The building was sited to attract workers from the nearby Portland Works and Stag Works. The building was open from 5 am to 11 pm, catering for the breakfast and lunchtime trade as well as evening entertainment. Cocoa, coffee and tea were sold at a penny a pint and bread and butter was also available (though patrons could also bring in their own food). The billiards tables, chess sets and card decks could be hired though gambling was strictly prohibited. The Cocoa and Coffee House was run on a commercial basis, with profits being returned to Mappin. It was initially very popular, reporting 500 customers attending for breakfast and 600 for teatime in 1879. Cocoa houses quickly lost market share to the newly popular cafés and Highfield Cocoa and Coffee House closed in 1908.

== Later uses ==
After closure the Cocoa and Coffee House became a Hibbert's confectioner's shop. The shopfitters George Barlow & Sons were based nearby and took over the building for use as a showroom in the 1950s. In 1967 the firm installed a series of seven Modernist friezes on the façade. The artist is not known but they appear to be rendered in Faircrete, a concrete-based material used extensively by William Mitchell and associated sculptors. The friezes are identical and appear to be of an industrial theme. Details include a rosette taken from the building's 19th-century terracotta tiles and also possibly cocoa pods or steel crucibles, a band saw and clinker. The building is noted in the 2004 Pevsner city guide for Sheffield as being "large, two storeys in brick, quite plain with round-headed windows".

== Proposed demolition ==
George Barlow & Sons became Keetons Property in 2003. In 2022 Keetons proposed to demolish the structure and construct a 5-storey block of 22 flats with ground-floor retail units. The developer stated that the building's "age, suitability, poor condition, limited capacity for adaptation and overall unsustainable characteristics" precluded renovation and that it contained asbestos and was prone to flooding. The proposed development included the site of the Tramway pub, demolished in 2015, and a vacant office building to the rear of the coffee house, where a further 27 flats would be built.
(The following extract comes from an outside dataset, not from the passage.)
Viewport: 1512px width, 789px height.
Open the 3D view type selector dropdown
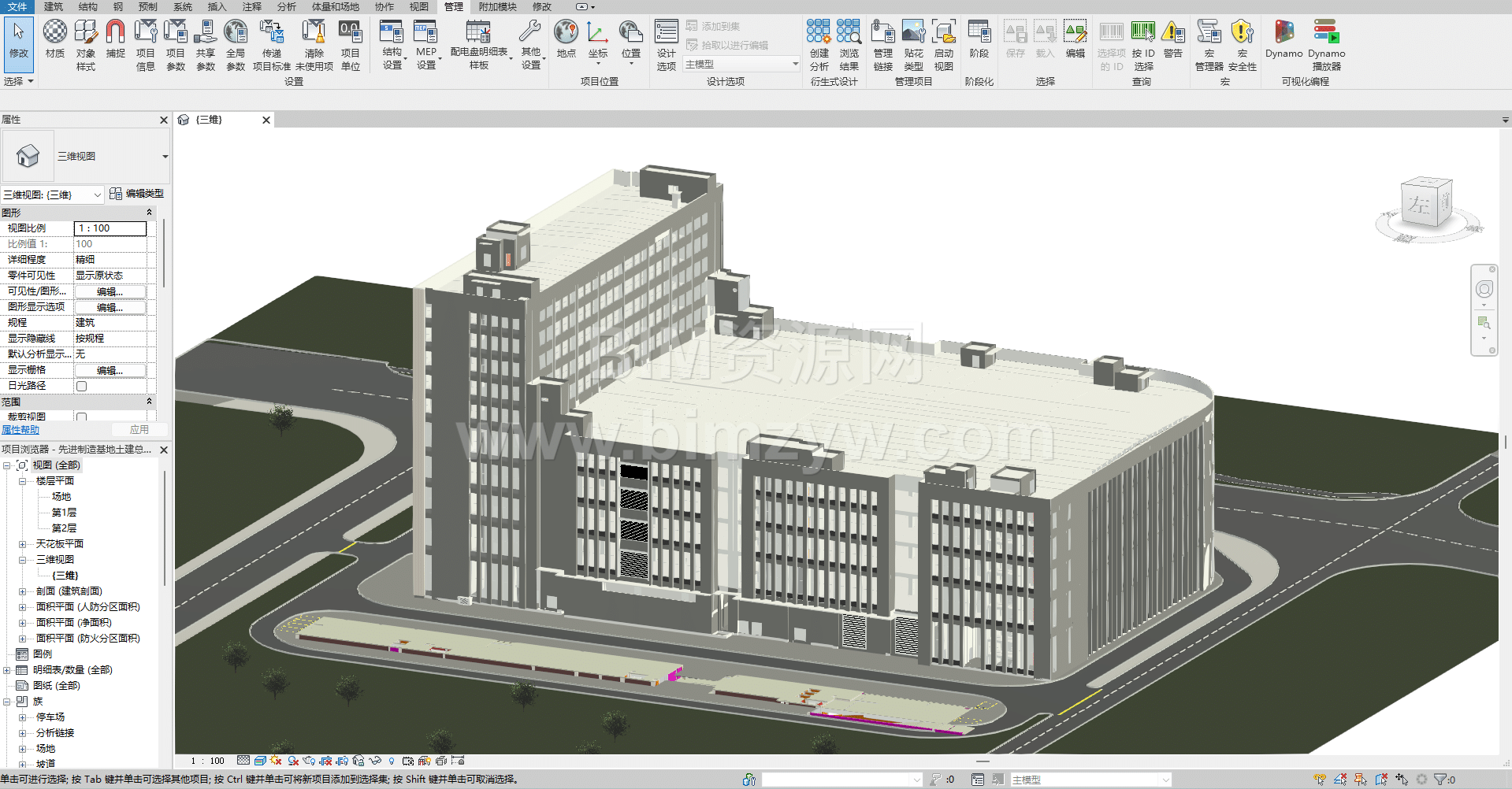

There were 37 objections by individuals to the proposals in addition to objections by the organisations Hallamshire Historic Buildings (HHB) and the Victorian Society. HHB stated that the new development would be "a jarring intrusion into an historic streetscape in an aggressively unsympathetic style using inappropriately coloured materials, on an overbearing scale in both overall mass and decoration". HHB further state that the Cocoa and Coffee House is "an already attractive building has benefited from a sensitive and thoughtful later addition" and have applied to have the Cocoa and Coffee House locally listed to prevent its demolition. The Victorian Society state that the existing structure is "a distinguished building, adopting a dignified Italianate form with handsome and high-quality brickwork detailing".